People First Party (PFP) presidential candidate James Soong (宋楚瑜), echoing Democratic Progressive Party (DPP) presidential candidate Tsai Ing-wen’s (蔡英文) concluding remarks about Taiwan’s democratization in the second and final televised presidential debate on Saturday, said that he “had made efforts” in the democratization process. While the question of whether a purge or a lustration would be the best approach to transitional justice is yet to be answered, one thing that is for sure is that no one who respects their nation should overlook a politician blurring — if not outright falsifying — their past.
Purges and lustrations are measures that some democratized nations, especially in post-communist Eastern Europe, carried out to “clean” the reorganized state apparatus from the public officials of the authoritarian past to achieve transitional justice. Public officials above a certain rank were purged and banned from government posts, and in the case of lustration, those who worked for agencies associated with human rights abuses were investigated before assuming public office or running in elections.
Soong said that he fought in the process of “walking out of Martial Law and toward democracy,” in which the “10,000-year parliament and Article 100 of the Criminal Code, which provided the legal basis for the imprisonment of people convicted of treason and subversive activities, were abolished.”
Taiwan might not, or would never, have such laws again. However, it is appalling that the public, lacking proper historical education, could be served by politicians and public figures who believe that they can, without any consequence, not only gloss over the past, but vaunt their past deeds in a way that contradicts the truth.
Soong served as the director-general of the Government Information Office from 1979 to1984, when he was appointed as director of the Chinese Nationalist Party’s (KMT) Culture and Communication Work Committee. He banned at least 47 pro-democracy publications or had their publishers closed down. In the aftermath of a pro-democracy demonstration on Dec. 10, 1979, which resulted in scores of arrests in what later came to be known as the Formosa Magazine incident, Soong called the demonstrators “rioters” conspiring to “deliberately manufacture causeless commotion,” and accused foreign media outlets of “yellow journalism,” saying that they disparaged the KMT out of prejudice and published distorted reports.

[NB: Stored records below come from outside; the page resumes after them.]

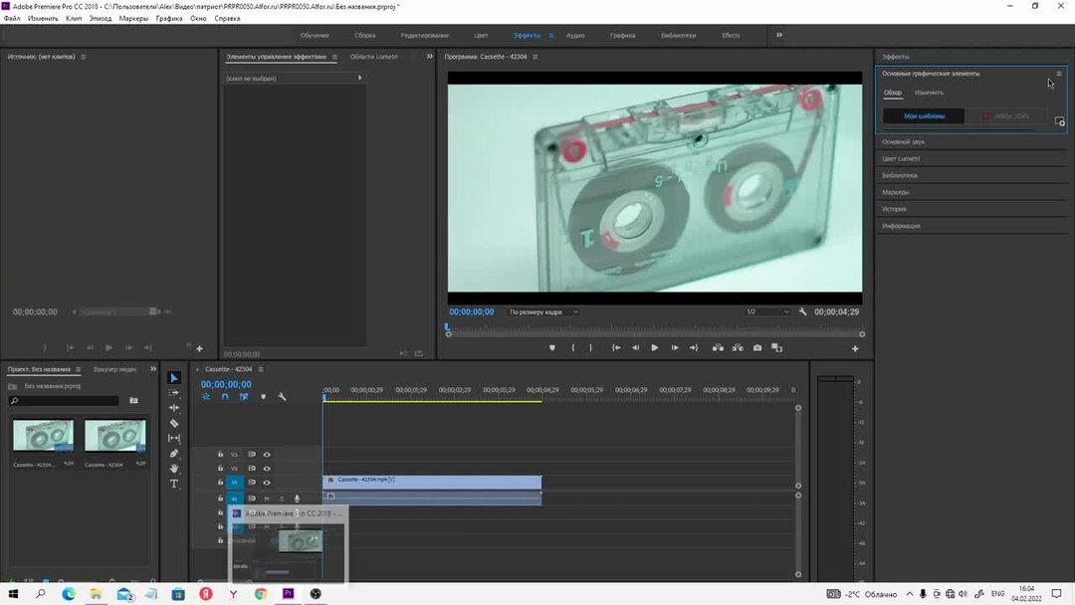Add a marker in Program monitor
This screenshot has width=1075, height=605.
pyautogui.click(x=552, y=348)
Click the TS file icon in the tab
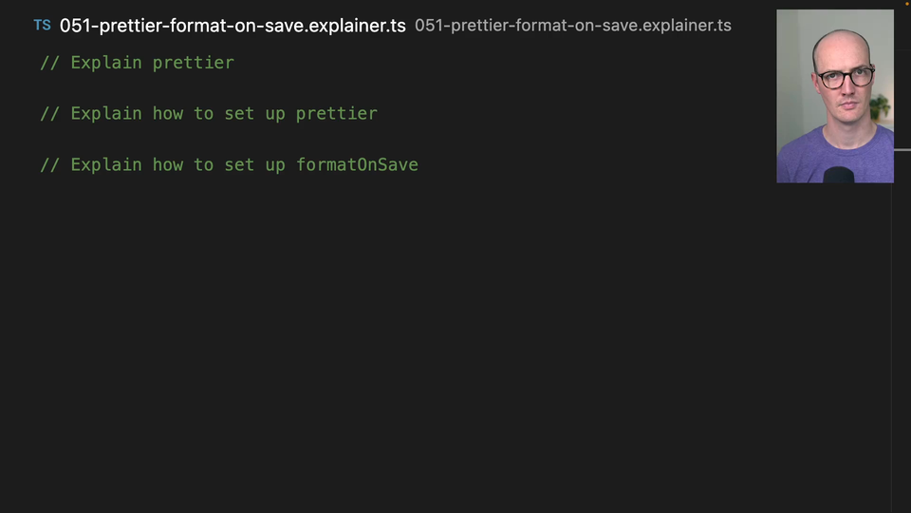 [x=42, y=26]
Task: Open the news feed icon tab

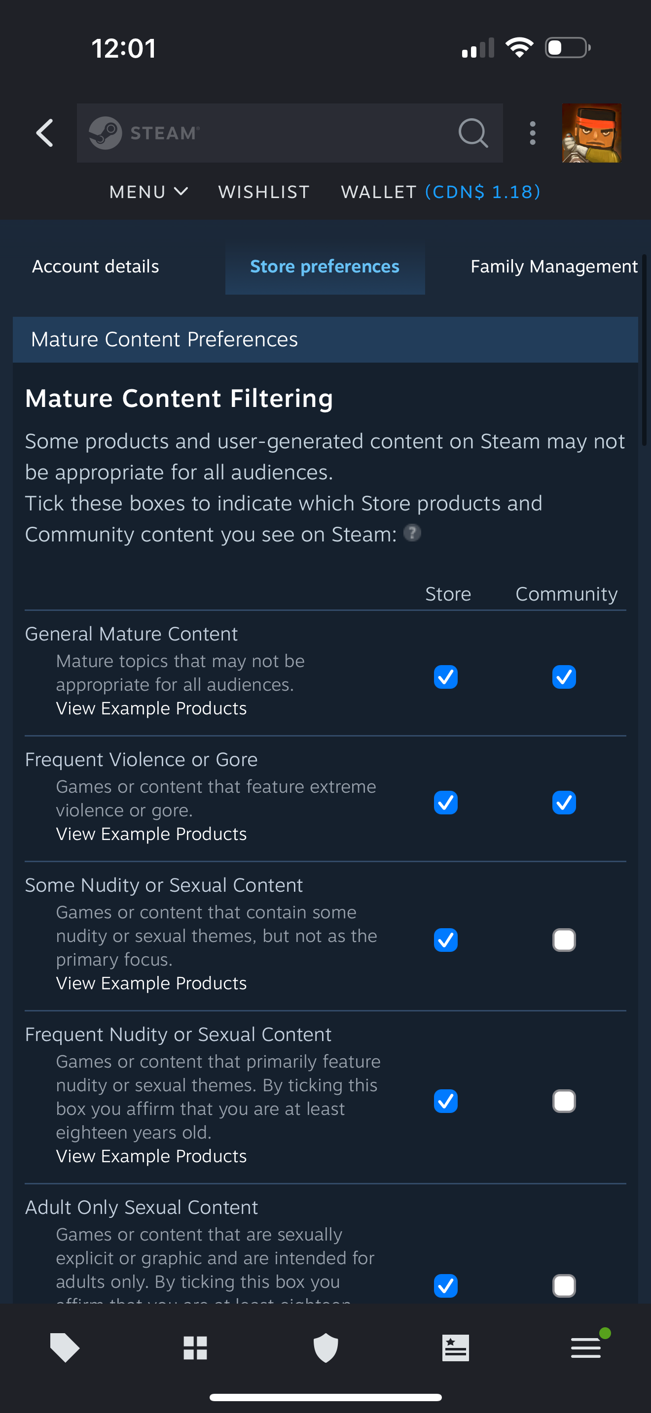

In 1981, after Chen Wen-chen (陳文成), a professor at Carnegie Mellon University who had been financially supporting the then-burgeoning democratic movement and was visiting Taiwan, died mysteriously. The Associated Press reporter Tina Chou (周清月) quoted Chen’s father as saying that two Americans who came to Taiwan to investigate the case “performed an autopsy” on him. Soong insisted the phrase be changed to “viewed” in order to protect the “nation’s autonomy and jurisdiction.” Chou resisted and was stripped of her press credentials.
A volunteer at the Chen Wen-chen Memorial Foundation took to Facebook after the second debate, asking young people to imagine former premier Jiang Yi-huah (江宜樺) — who is known for the “324 violent eviction” of protestors staging a sit-in at the Executive Yuan compound during the 2014 Sunflower movement — 30 years from now, saying how he in 2014, stopped China’s encroachment on Taiwan via the cross-strait service trade agreement.
“Soong is playing that disgusting role now,” he said.
While Soong tries to appeal to the younger generation with his “non-blue, non-green, middle-way” stance, he is also cashing in on the nation’s poor memory of its past, or worse, its indifference to historical justice.